É que, como se exara no acórdão de 31/10/2012, da Secção do Contencioso Tributário deste STA, processo nº 0580/12, «não … parece, porém, … que seja necessário que do despacho de reversão constem os factos concretamente identificados nos quais a Administração tributária fundamenta a sua convicção relativa ao efectivo exercício de funções, pois que em causa não está uma acusação em matéria sancionatória e persistindo dúvida acerca do efectivo exercício de funções o “non liquet” não poderá deixar de ser valorado contra a Administração fiscal, que invoca o direito a responsabilizar o gerente, pois que inexiste presunção legal no sentido de que o gerente de direito exerça de facto as suas funções, daí que não possa seriamente defender-se que a não invocação no despacho de reversão de tais factos possa comprometer a defesa do responsável subsidiário» (No mesmo sentido ver também o acórdão de 23/1/2013, processo nº 0953/12.) sendo que, em caso de discordância, o revertido sempre poderá exercer o direito de defesa mediante dedução de oposição onde, de acordo com as regras de repartição do ónus da prova aplicáveis às distintas situações das previsões legais (i) incumbe à AT comprovar a alegação de exercício efectivo do cargo e a culpa do revertido na insuficiência do património da pessoa colectiva ou ente fiscalmente equiparado para a satisfação da dívida tributária, quando esta se tenha constituído no período de exercício do cargo ou cujo prazo legal de pagamento ou entrega tenha terminado após aquele exercício (al. a) do nº 1 do art. 24º da LGT); (ii) incumbe ao revertido comprovar que não lhe é imputável a falta de pagamento pelas dívidas tributárias cujo prazo legal de pagamento ou entrega tenha terminado no período de exercício do cargo (al. b) do nº 1 do art. 24º da LGT). …”.

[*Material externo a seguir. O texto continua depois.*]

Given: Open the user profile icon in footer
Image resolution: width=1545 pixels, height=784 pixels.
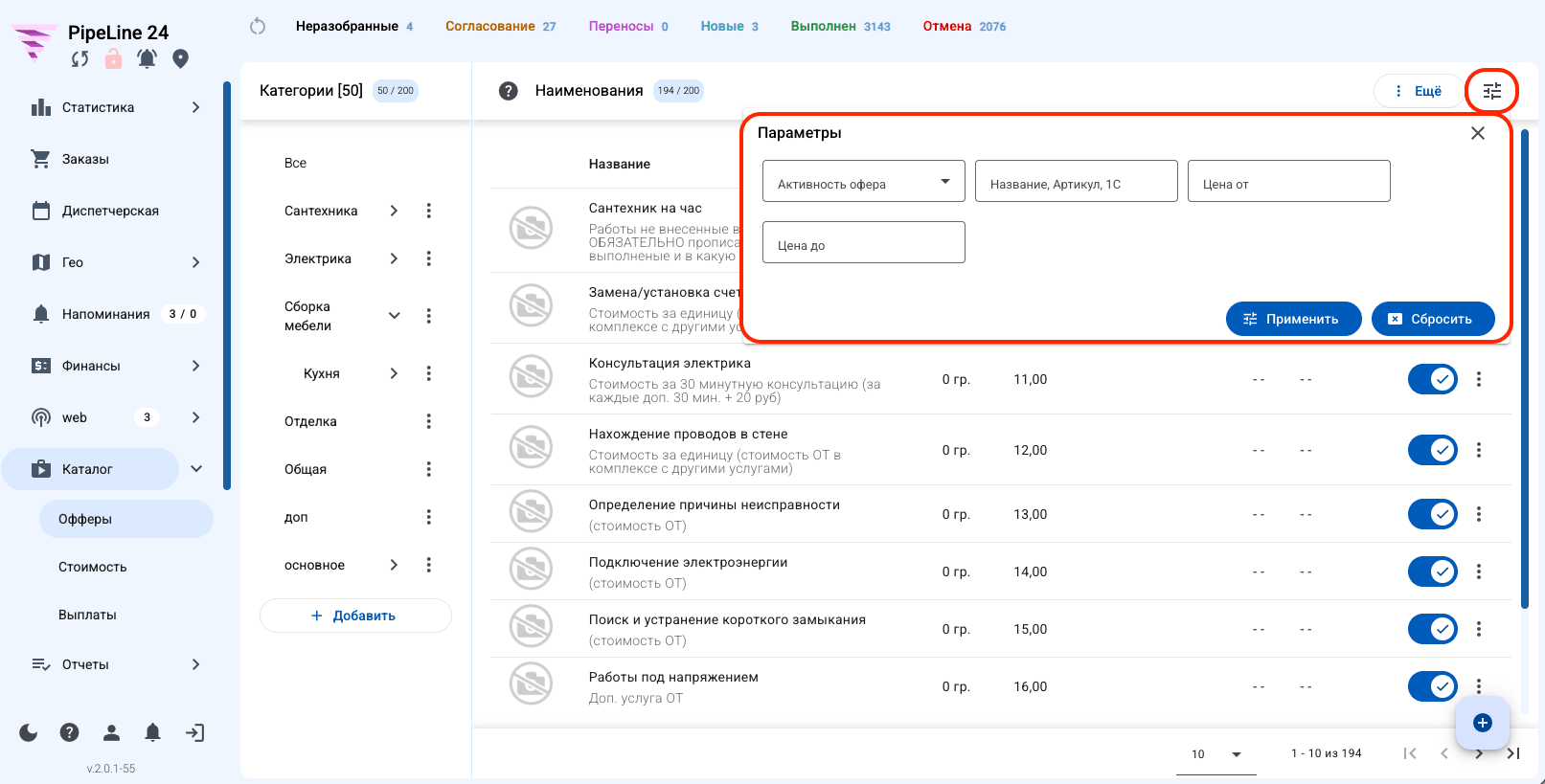Looking at the screenshot, I should [111, 733].
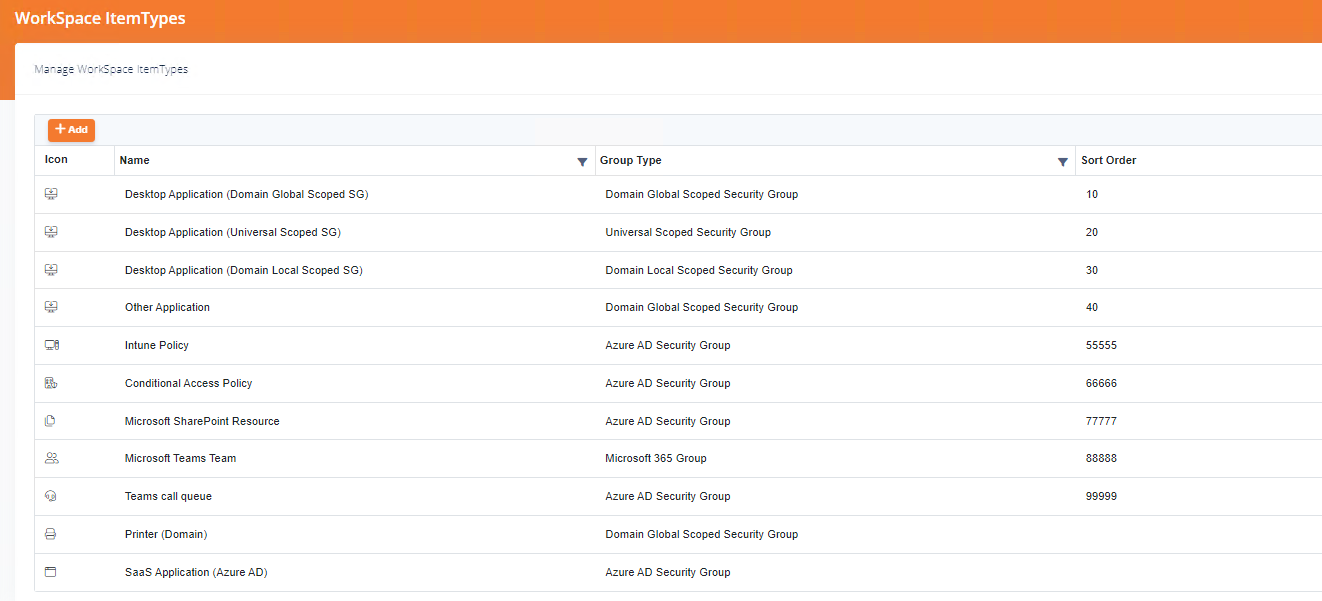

Ora, considerando a realidade vertida no probatório, pode dizer-se que os elementos apontado para o ora Recorrido ser considerado gerente de facto ou efectivo, reconduzem-se ao facto de o mesmo ter sido nomeado para o exercício da gerência da sociedade devedora originária, matéria que abrange todo o período em que nasceram as dívidas.
Ora, o estatuto do gerente/administrador advém-lhe por virtude da sua relação negocial com a sociedade, iniciada com a sua nomeação para o exercício do cargo de gerente e consequente aceitação do mesmo, em virtude do que assume uma situação de garante das dívidas sociais, embora com direito à prévia excussão dos bens da empresa, verificando-se que a lei não define precisamente em que é que se consubstanciam os poderes de gerência, mas, em face do preceituado nos arts. 259º e 260º do Código das Sociedades Comerciais, parece dever entender-se que serão típicos actos de gerência aqueles que se consubstanciam na representação da sociedade perante terceiros, aqueles através dos quais a sociedade fique juridicamente vinculada e que estejam de acordo com o objecto social (Ac. deste Tribunal de 08-05-2012, Proc. nº 5392/12).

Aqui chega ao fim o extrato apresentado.